ASSIGNED TASK
An unchanged copy of all the lines below is expected, and it should contain no pictures.

THE DATA
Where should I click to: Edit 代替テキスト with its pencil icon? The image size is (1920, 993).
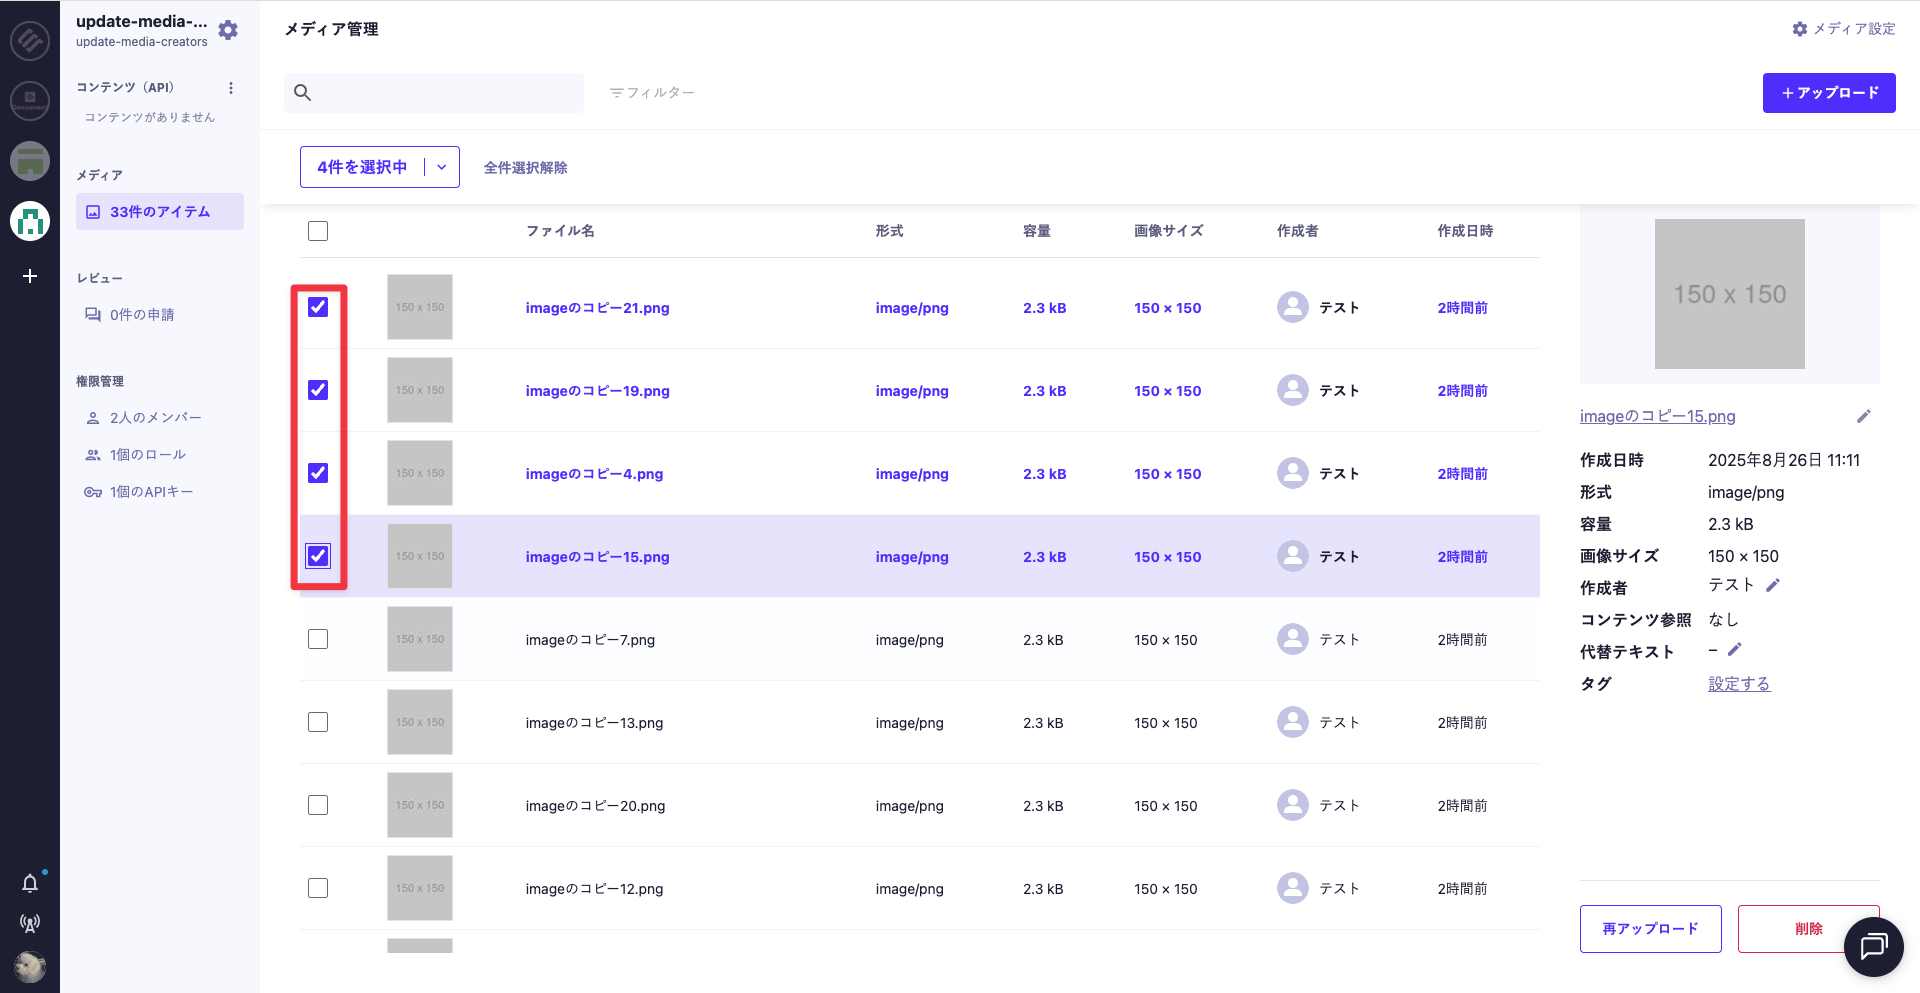point(1735,650)
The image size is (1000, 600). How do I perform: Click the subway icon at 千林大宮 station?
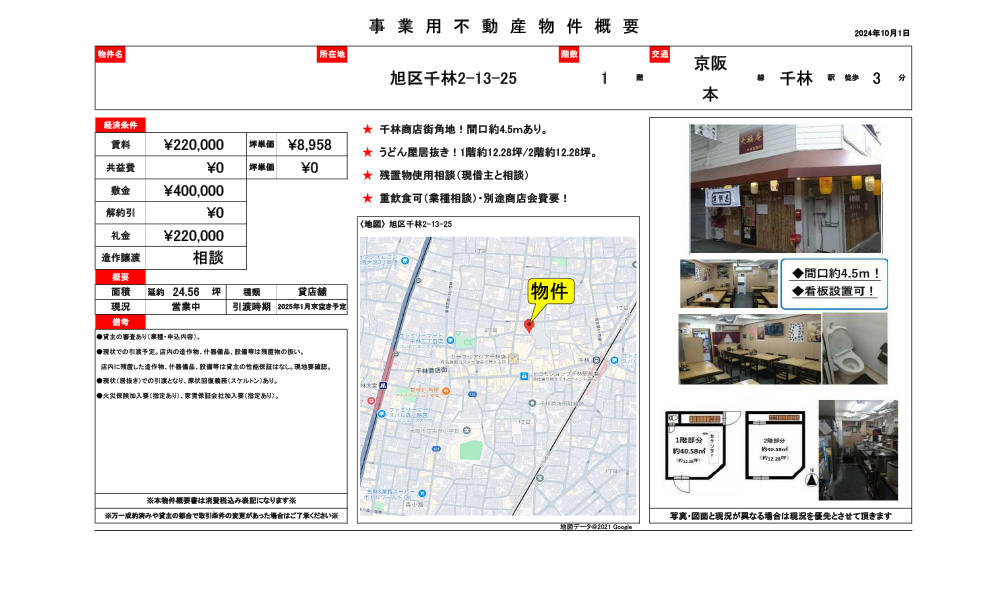pyautogui.click(x=383, y=386)
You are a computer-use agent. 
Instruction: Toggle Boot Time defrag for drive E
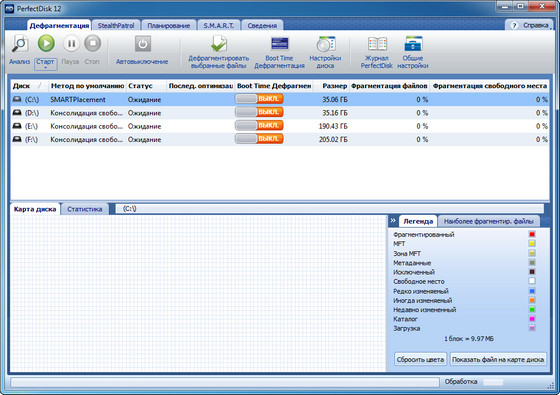(x=259, y=126)
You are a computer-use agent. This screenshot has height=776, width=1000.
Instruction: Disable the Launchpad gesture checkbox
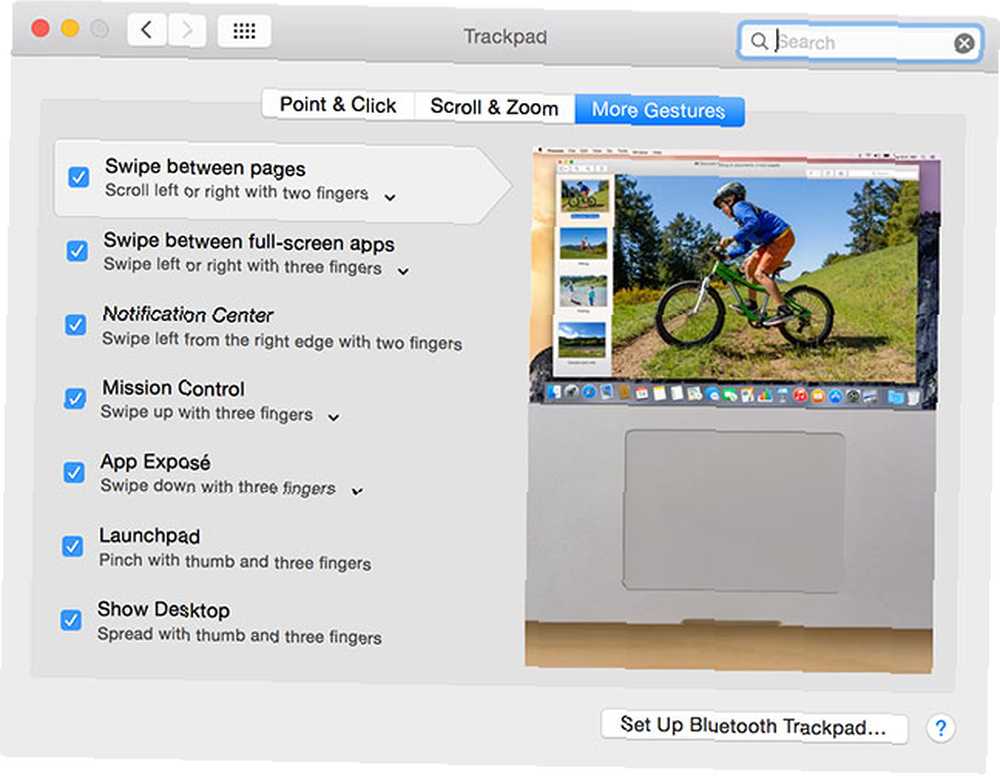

OUTPUT FOR THIS EXERCISE
Where should I click to: Edit 代替テキスト with its pencil icon? The image size is (1920, 993).
point(1735,650)
The image size is (1000, 600). How do I perform: Click the subway icon at 千林大宮 station?
pyautogui.click(x=383, y=386)
You are a computer-use agent. 
Instruction: Toggle Boot Time defrag for drive E
(x=259, y=126)
You are a computer-use agent. This screenshot has height=776, width=1000.
Instruction: Disable the Launchpad gesture checkbox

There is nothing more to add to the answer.